_INSTRUCCIONES:_
- a) Transcribe el pasaje de "Laberinto" que va desde "Desentrañó el signo" hasta "de las esencias).", ambos incluidos.
- b) Contesta estas preguntas con lo que dice el pasaje de "Laberinto":
(i) ¿Cómo percibía el poeta el temperamento de la urbe?
(ii) ¿Qué reconocía el poeta en el alba?
(iii) ¿Qué es lo que la poesía no restringe ni reprime?

_TEXTO FUENTE:_
____

Laberinto
Iván Ríos Gascón
Contempló
a la ciudad como un esteta de lo triste, lo sórdido, lo umbrío.
Desentrañó el signo de los árboles y sus alambradas mecidas por la
noche, versificando el universo prostibulario, la mesa de cantina, los
sueños de celuloide y ese otro mundo, no menos irreal, que se expresaba
en los impalpables lamentos del espíritu. El poeta inmortalizó prodigios
y monstruos peregrinos, reconociendo en el alba la eclosión de una
acuarela caprichosa, así percibía al temperamento de la urbe:
atrabiliario e inestable, necio y solitario. Su mi- rada trazó un viaje
monumental de los labios a las nalgas femeninas, supo descifrar la línea
tenue entre besos y blasfemias (cuántas revelaciones fue tejiendo en
cada línea de vocablos indomables, al fin y al cabo, la poesía es así,
no restringe —ni reprime— el ímpetu voraz de las esencias).

____

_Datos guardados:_
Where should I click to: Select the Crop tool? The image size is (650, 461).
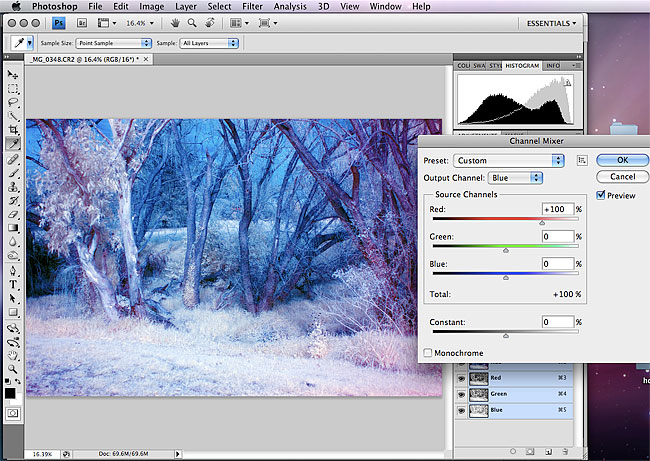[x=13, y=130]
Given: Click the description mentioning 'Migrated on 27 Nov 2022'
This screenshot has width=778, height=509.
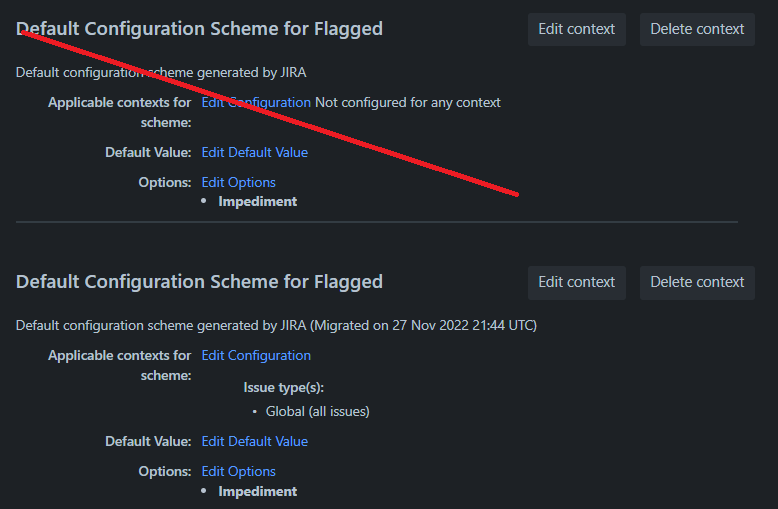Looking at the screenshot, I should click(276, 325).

____

_RESPUESTAS:_
- a)
Desentrañó el signo de los árboles y sus alambradas mecidas por la
noche, versificando el universo prostibulario, la mesa de cantina, los
sueños de celuloide y ese otro mundo, no menos irreal, que se expresaba
en los impalpables lamentos del espíritu. El poeta inmortalizó prodigios
y monstruos peregrinos, reconociendo en el alba la eclosión de una
acuarela caprichosa, así percibía al temperamento de la urbe:
atrabiliario e inestable, necio y solitario. Su mi- rada trazó un viaje
monumental de los labios a las nalgas femeninas, supo descifrar la línea
tenue entre besos y blasfemias (cuántas revelaciones fue tejiendo en
cada línea de vocablos indomables, al fin y al cabo, la poesía es así,
no restringe —ni reprime— el ímpetu voraz de las esencias).

- b)
(i) Atrabiliario e inestable, necio y solitario.
(ii) La eclosión de una acuarela caprichosa.
(iii) El ímpetu voraz de las esencias.